Monte Gherardo di Cagli
Si fatica a crederlo, ma Monte Gherardo esiste. Minore tra i centri minori di Cagli (PU), questo borghetto è davvero restio nel parlare di sé. Così restio che poco si sa circa la sua storia ormai quasi millenaria. E tra le poche informazioni pervenute, le più degne di nota sono che venne costruito per meglio difendere l’odierno capoluogo comunale dalla vicina Pergola e che fu distrutto per la prima volta dalle unite forze dei Montefeltro e dei Brancaleoni di Rocca Leonella nel 1318.

Lontano da tutto e tutti, Monte Gherardo oggigiorno si fa trovare solo da coloro che hanno la pazienza di lasciare sobbalzare l’automobile lungo parecchi chilometri di strade polverose e prive d’asfalto. Una sorta di rito d’iniziazione che precede il meraviglioso conoscere, un rito interrotto d’un tratto dal manifestarsi d’una grande e bella quercia. Ai piedi del robusto albero, come coccolati dall’ombra dello stesso, paiono trovare conforto una sacra edicoletta e un lavatoio, minute costruzioni che confidano al forestiero che dopotutto l’uomo è riuscito ad arrivare anche qua e lo avvisano dell’imminente incontro col paesello (non lontano c’è anche una delle cosiddette “Pietre della Memoria”).

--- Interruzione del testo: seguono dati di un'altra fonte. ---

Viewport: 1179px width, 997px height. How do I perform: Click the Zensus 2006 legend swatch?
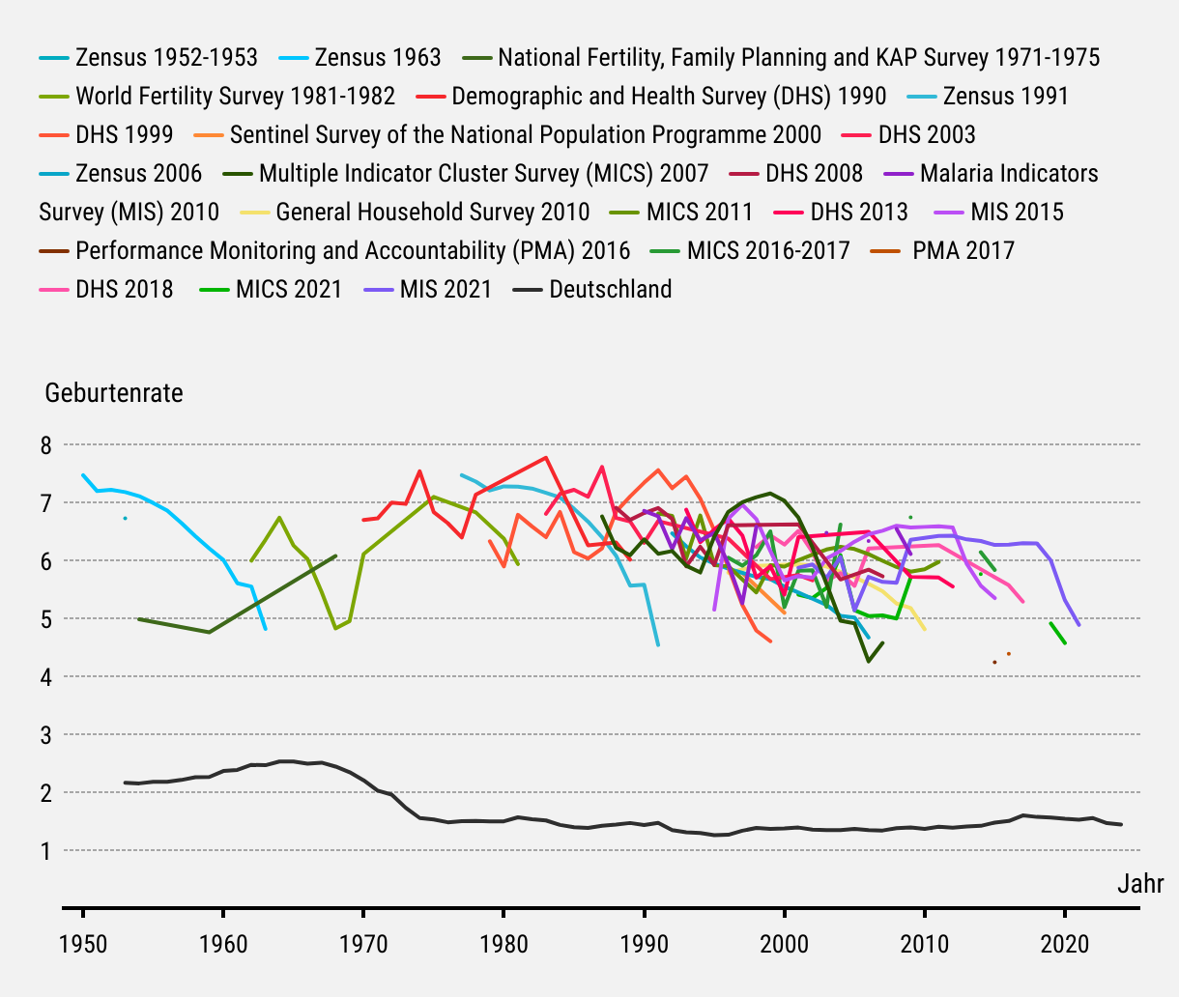53,174
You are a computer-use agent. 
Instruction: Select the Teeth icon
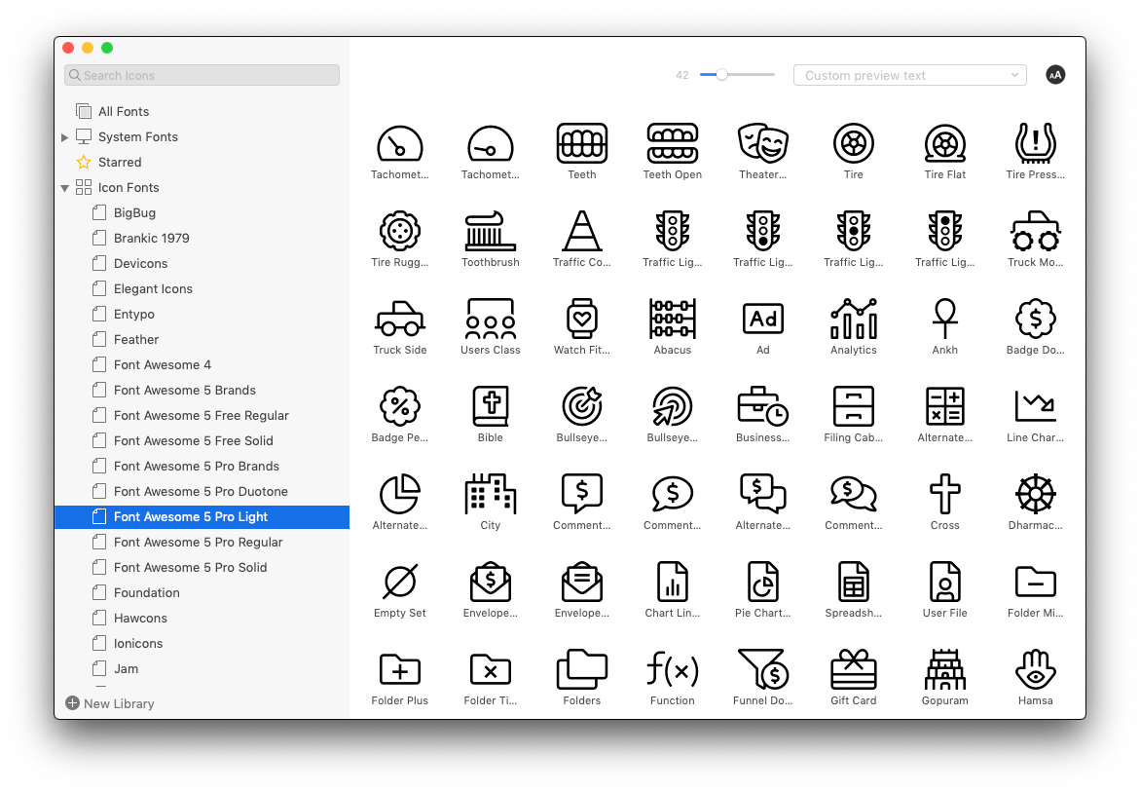581,141
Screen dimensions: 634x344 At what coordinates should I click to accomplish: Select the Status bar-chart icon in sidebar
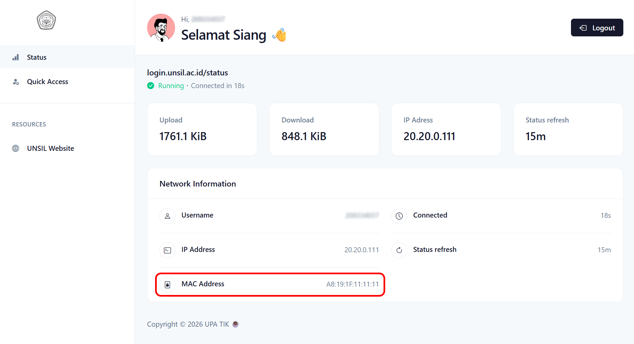[x=16, y=57]
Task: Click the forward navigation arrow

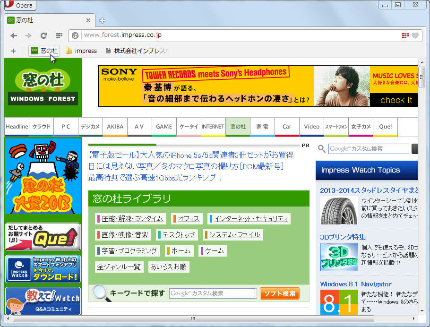Action: (28, 35)
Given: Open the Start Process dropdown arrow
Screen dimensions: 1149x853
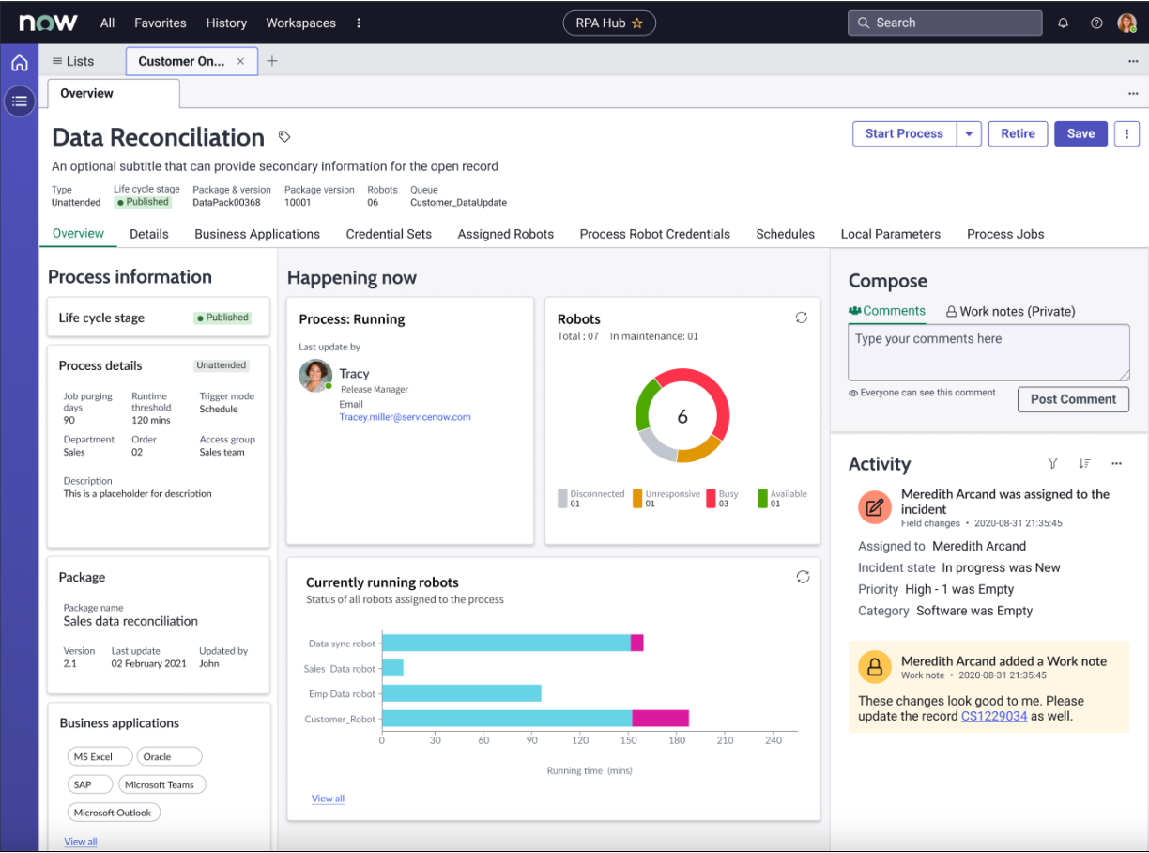Looking at the screenshot, I should [969, 133].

E in effetti eccolo, Monte Gherardo, eccolo sbucare fuori apparentemente dal nulla e in tutte le sue peculiarità. Un paese cresciuto come per divenire affronto alla moderna architettura, con le case in pietra mai simili tra loro, ora strette e alte, ora larghe e basse. Abitazioni addossate le une alle altre che paiono poter cadere faccia all’avanti in ogni momento sull’unica stradicciola che fende l’abitato. E tutto ciò in barba al grande spazio vuoto d’abitazioni che si stende lui attorno, in un’insolita scelta costruttiva che pare il puntiglio d’un pasticcere abilissimo e mezzo matto, risoluto nell’avvolgere il suo cioccolatino migliore non già nella solita carta, bensì per mezzo d’un lenzuolo.

Monte Gherardo di Cagli risulta come sospeso tra tre epoche storiche differenti: il medioevo, il dopoguerra e l’oggi. Per il medioevo parlano com’è ovvio le pietre stesse del borgo; del dopoguerra sono testimoni i forni ancora anneriti per la cottura comune di vecchi pani e i numerosi oggetti agricoli, spesso prodotti fino agli anni ’70, che gli odierni residenti hanno rinvenuto abbandonati in ogni dove come per una fuga improvvisa degli antichi proprietari, una fuga che portava dritti dritti nelle industrie delle grandi città.

E a dire il presente? A dire il presente c’è un’automobile parcheggiata, le antenne sui tetti, un ombrellone in plastica e un telefonino che squilla da dietro una finestra. Poca cosa? Affatto, un borgo abbandonato, piano piano, attacca di nuovo a sentire lo scorrere di qualche rivolo di vita per la sua unica, fino ieri silenziosa, via.